Executors not entitled to charge fee for taking sides in estate litigation
The estate was competently managed, and the executor was entitled to be fairly compensated for her work in administering the estate. However, the executor misapprehended her role in relation to the wills variation claim and was not entitled to charge the estate for her work in that regard. The law is well settled that the primary duty of an executor is to preserve the assets of the estate, pay the debts and distribute the balance to the beneficiaries entitled under the will or, in accordance with any order made under wills variation legislation. Where proceedings are taken, all the executor need do is appear at the trial if required and deliver to the court the Letters Probate and financial documents showing the value of the estate. The executor in Hautakoski Estate went well beyond that role. She was required to maintain an even hand between the beneficiaries and take no position on the merits of the claim. If this executor had followed that course, the time spent by her would undoubtedly have been reduced. The Court concluded that 2% of the gross value of the estate ($22,370.38) was the proper executor’s fee for this estate. That the estate was not fully distributed and that there was a trust remaining for the will-maker’s granddaughter also supported remuneration at less than the 5% maximum. The beneficiaries were entitled to their costs of this application as special costs to be paid from the estate. The executor was not entitled to costs on this application.

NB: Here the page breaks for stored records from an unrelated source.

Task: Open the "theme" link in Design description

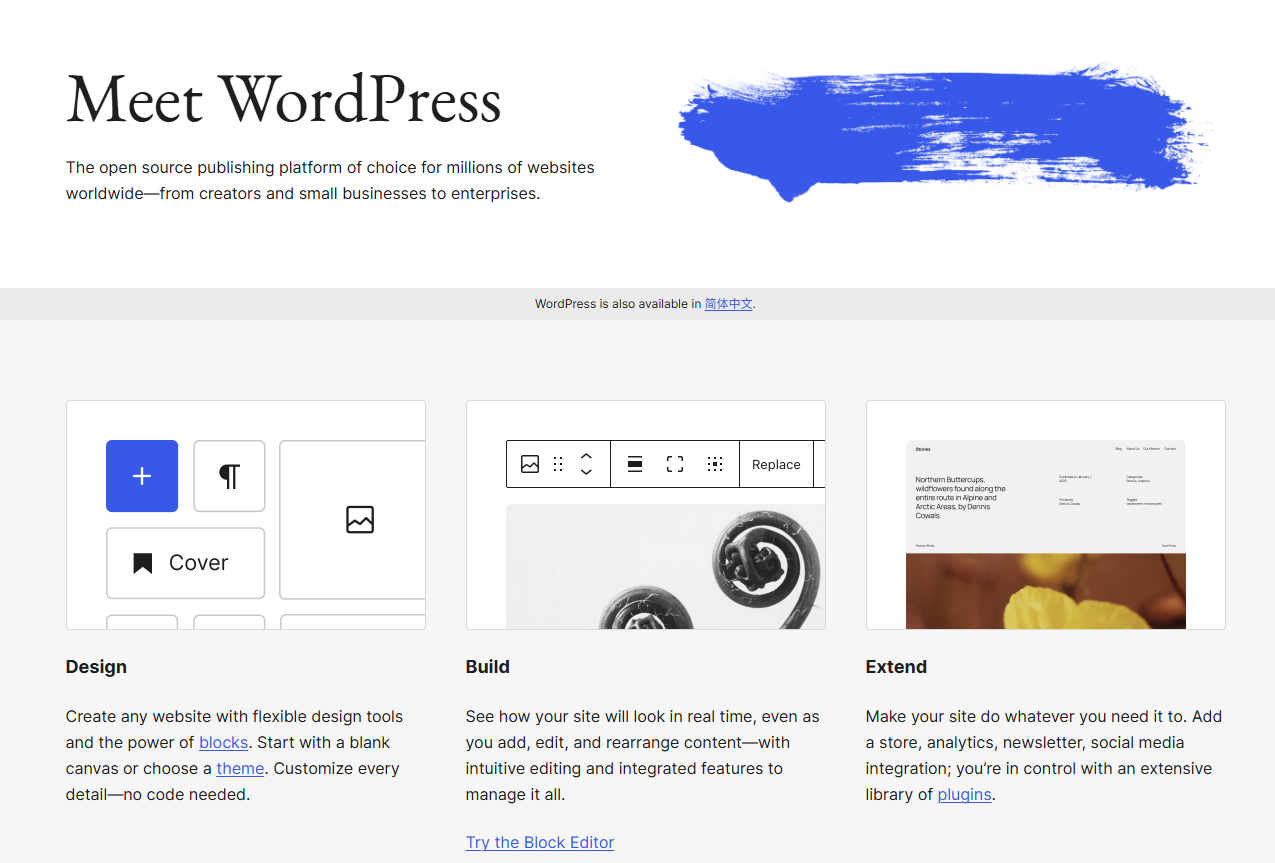Action: point(240,768)
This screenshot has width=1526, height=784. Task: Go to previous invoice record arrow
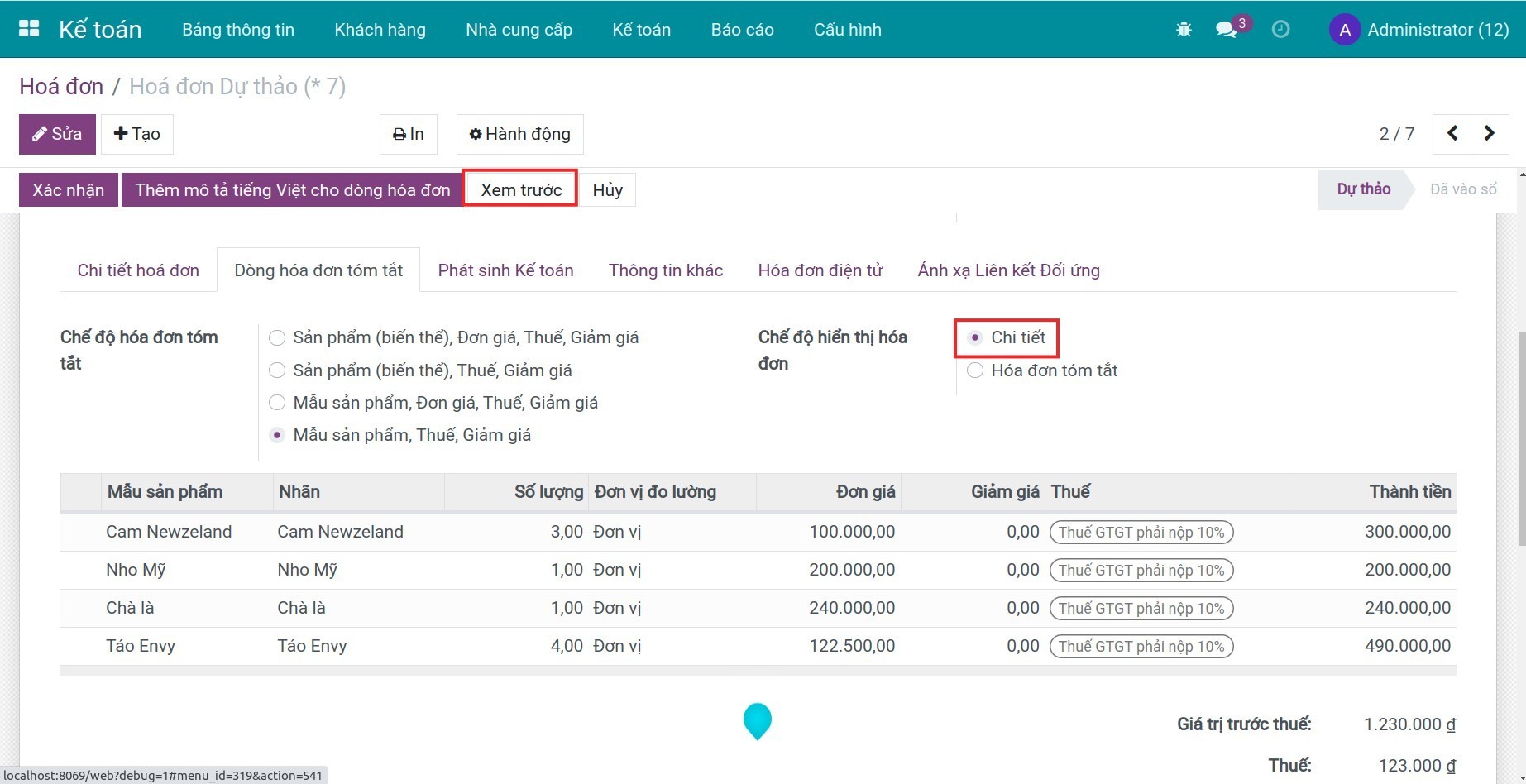(x=1452, y=133)
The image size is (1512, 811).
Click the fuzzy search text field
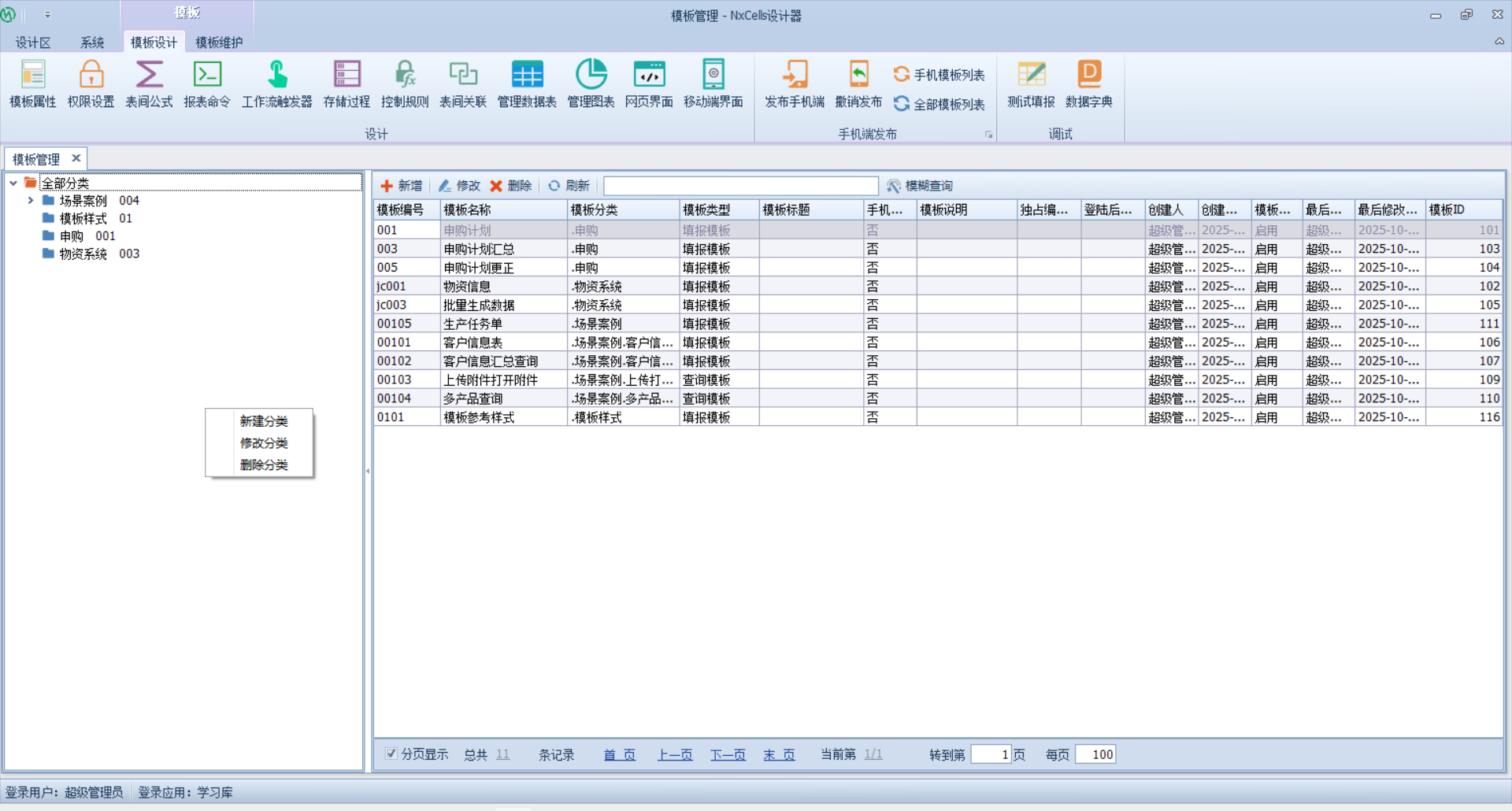coord(740,186)
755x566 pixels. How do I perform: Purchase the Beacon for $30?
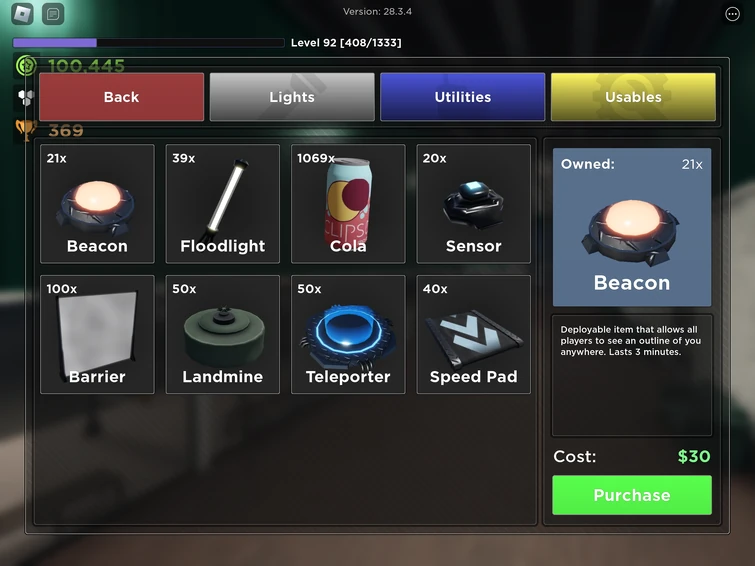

Bottom line on lack of neutrality and BC executor’s fees
An executor should remain impartial and not pick sides between the beneficiaries in a wills variation proceeding. It should be a matter of indifference to the executor as to how the estate is divided; he or she need only comply with the terms of the Will or any variation of it made by a court. An executor who takes an active role in opposing a wills variation claim is not entitled to charge the estate for work in that regard.